O Carnaval de Manaus perde uma de suas figuras mais emblemáticas. Hamilton Bandeira, presidente da Escola de Samba Mocidade Independente de Aparecida (GRESMI), teve morte cerebral decretada nesta quinta-feira (31), aos 59 anos. Internado desde sábado (26) em um hospital particular da capital, na zona Sul, após sofrer um infarto em casa, Hamilton não resistiu às complicações.

A família autorizou a doação de órgãos, e o corpo permanece na UTI ligado a aparelhos, à espera da equipe da Central Estadual de Transplantes (SES-AM). O velório será realizado no Palácio Rio Negro, e o sepultamento ocorrerá no Cemitério São João Batista — com horários ainda a serem definidos.
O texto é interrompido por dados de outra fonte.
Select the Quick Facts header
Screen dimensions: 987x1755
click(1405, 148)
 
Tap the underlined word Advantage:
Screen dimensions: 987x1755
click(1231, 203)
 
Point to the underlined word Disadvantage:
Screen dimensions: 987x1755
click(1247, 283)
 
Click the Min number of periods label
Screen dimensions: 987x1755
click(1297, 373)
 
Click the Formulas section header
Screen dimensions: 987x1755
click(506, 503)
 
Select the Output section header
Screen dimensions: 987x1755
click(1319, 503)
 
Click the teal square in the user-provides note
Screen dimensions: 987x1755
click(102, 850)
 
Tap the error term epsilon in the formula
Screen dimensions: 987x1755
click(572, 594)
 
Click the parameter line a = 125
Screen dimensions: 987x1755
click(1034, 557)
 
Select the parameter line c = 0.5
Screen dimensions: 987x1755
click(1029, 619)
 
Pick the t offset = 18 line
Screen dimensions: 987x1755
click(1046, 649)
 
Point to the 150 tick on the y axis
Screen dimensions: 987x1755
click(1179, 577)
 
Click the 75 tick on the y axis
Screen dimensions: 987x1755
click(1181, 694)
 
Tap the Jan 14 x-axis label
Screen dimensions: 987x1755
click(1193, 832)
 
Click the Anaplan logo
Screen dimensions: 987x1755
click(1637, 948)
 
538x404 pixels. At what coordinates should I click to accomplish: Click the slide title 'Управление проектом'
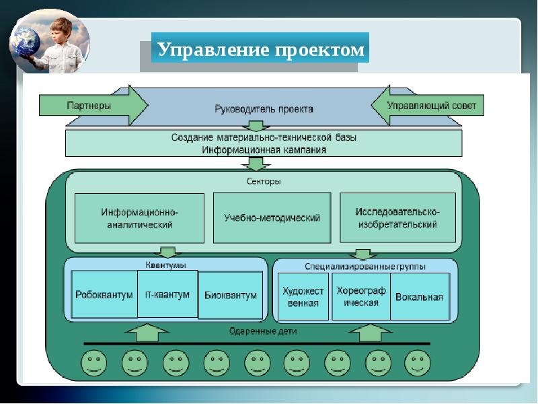(261, 49)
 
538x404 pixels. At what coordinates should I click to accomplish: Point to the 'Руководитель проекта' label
(264, 108)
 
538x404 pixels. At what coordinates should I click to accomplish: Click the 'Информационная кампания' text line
(264, 149)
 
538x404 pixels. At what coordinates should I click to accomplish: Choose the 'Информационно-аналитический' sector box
(139, 218)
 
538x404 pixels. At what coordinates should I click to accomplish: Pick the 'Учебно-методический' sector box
(272, 218)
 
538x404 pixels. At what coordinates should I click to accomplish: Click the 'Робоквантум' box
(104, 295)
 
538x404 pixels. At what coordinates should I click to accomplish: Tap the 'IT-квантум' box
(167, 294)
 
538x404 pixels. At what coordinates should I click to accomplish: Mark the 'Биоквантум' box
(230, 295)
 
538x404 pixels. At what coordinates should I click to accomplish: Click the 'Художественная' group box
(303, 296)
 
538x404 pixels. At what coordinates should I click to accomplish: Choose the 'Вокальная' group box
(420, 296)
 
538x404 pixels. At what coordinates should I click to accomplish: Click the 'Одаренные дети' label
(263, 331)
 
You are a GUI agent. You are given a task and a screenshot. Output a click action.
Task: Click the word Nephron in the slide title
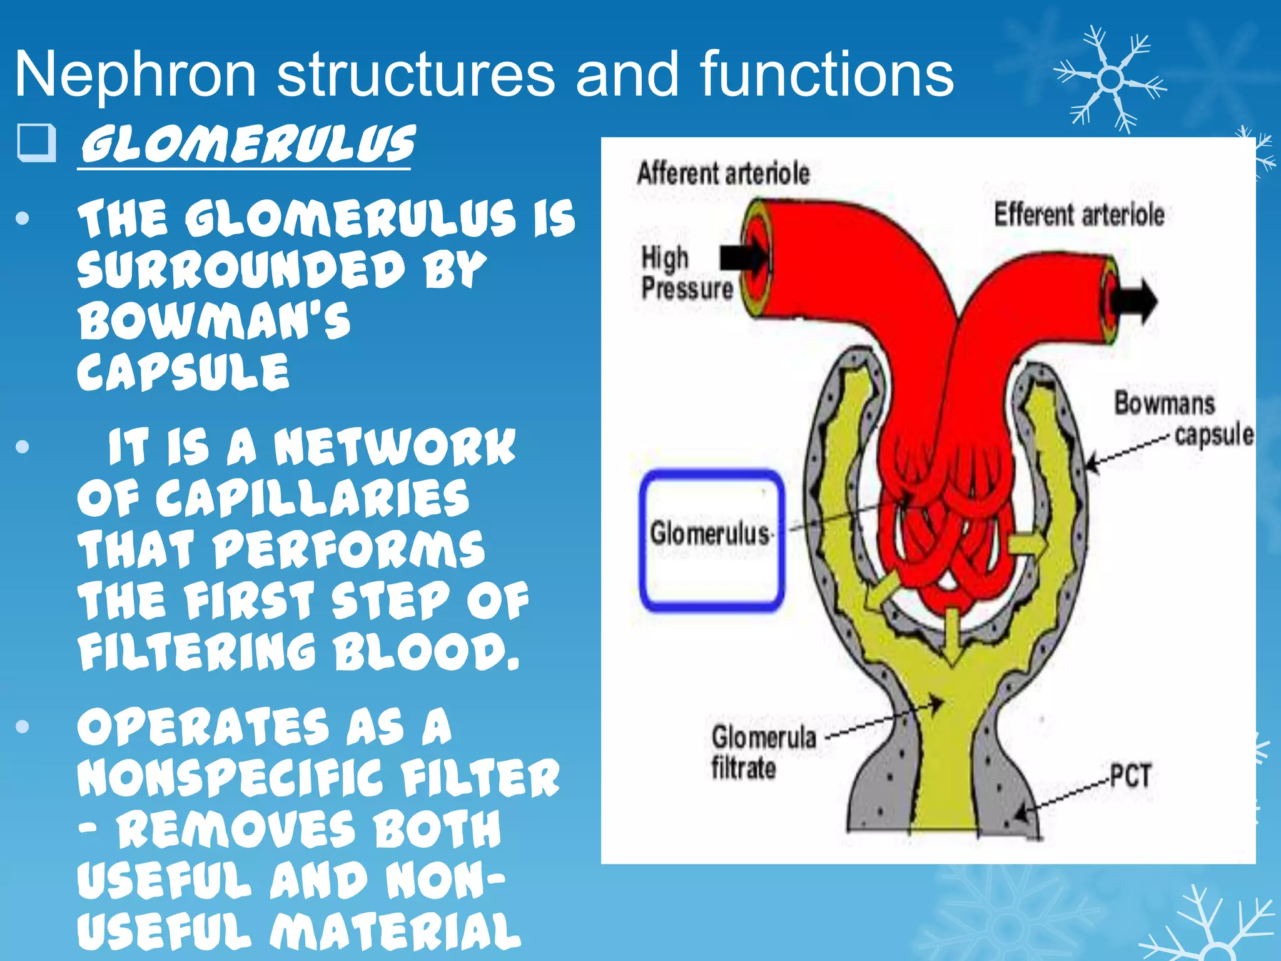[x=135, y=75]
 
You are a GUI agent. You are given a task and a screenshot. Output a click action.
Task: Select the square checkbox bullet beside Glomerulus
[x=36, y=143]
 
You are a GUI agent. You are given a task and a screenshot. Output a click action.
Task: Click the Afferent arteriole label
[x=723, y=173]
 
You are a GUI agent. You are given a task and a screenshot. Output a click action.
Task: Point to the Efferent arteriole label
[x=1079, y=215]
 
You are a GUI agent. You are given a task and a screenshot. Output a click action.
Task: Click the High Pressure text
[x=686, y=273]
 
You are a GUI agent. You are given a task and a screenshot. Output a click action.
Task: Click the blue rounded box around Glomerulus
[x=711, y=539]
Eleito presidente da agremiação neste ano, Hamilton deixa um filho e carrega uma história profunda com a escola: é filho de César Bandeira, primeiro presidente da GRESMI, falecido em 2005. Hamilton esteve à frente da agremiação em outros momentos marcantes, como o título de 2003 com o enredo “Porto: Roadway de Manaus, 100 anos de História, 333 anos de vida”. Este ano, apresentou o enredo para o Carnaval 2026: “Do Velho ao Novo, Para Sempre Airão — Santuário de Riquezas, a Maravilha Verde no Coração da Amazônia”.

A comoção entre amigos, familiares e sambistas é intensa. O jornalista e carnavalesco Saulo Borges, parceiro de longa data, relembrou a relação de confiança e amizade com Hamilton: “Com ele aprendi que um feijão com arroz bem feito vale ouro”. O senador Omar Aziz (PSD) também prestou homenagem nas redes sociais: “São saudades que virão sempre acompanhadas de trilha sonora — um bom samba e dos melhores enredos da nossa ‘pareca’”.

Diversas escolas de samba de Manaus manifestaram pesar, como Vitória Régia, Sem Compromisso, Vila da Barra, A Grande Família, além do GAO (Grupo de Acesso Oficial de Cultura Popular), que o descreveu como “pilar do nosso carnaval”.

Hamilton Bandeira será lembrado não apenas por sua paixão pelo samba, mas por sua dedicação incansável à cultura e à valorização da identidade amazônica.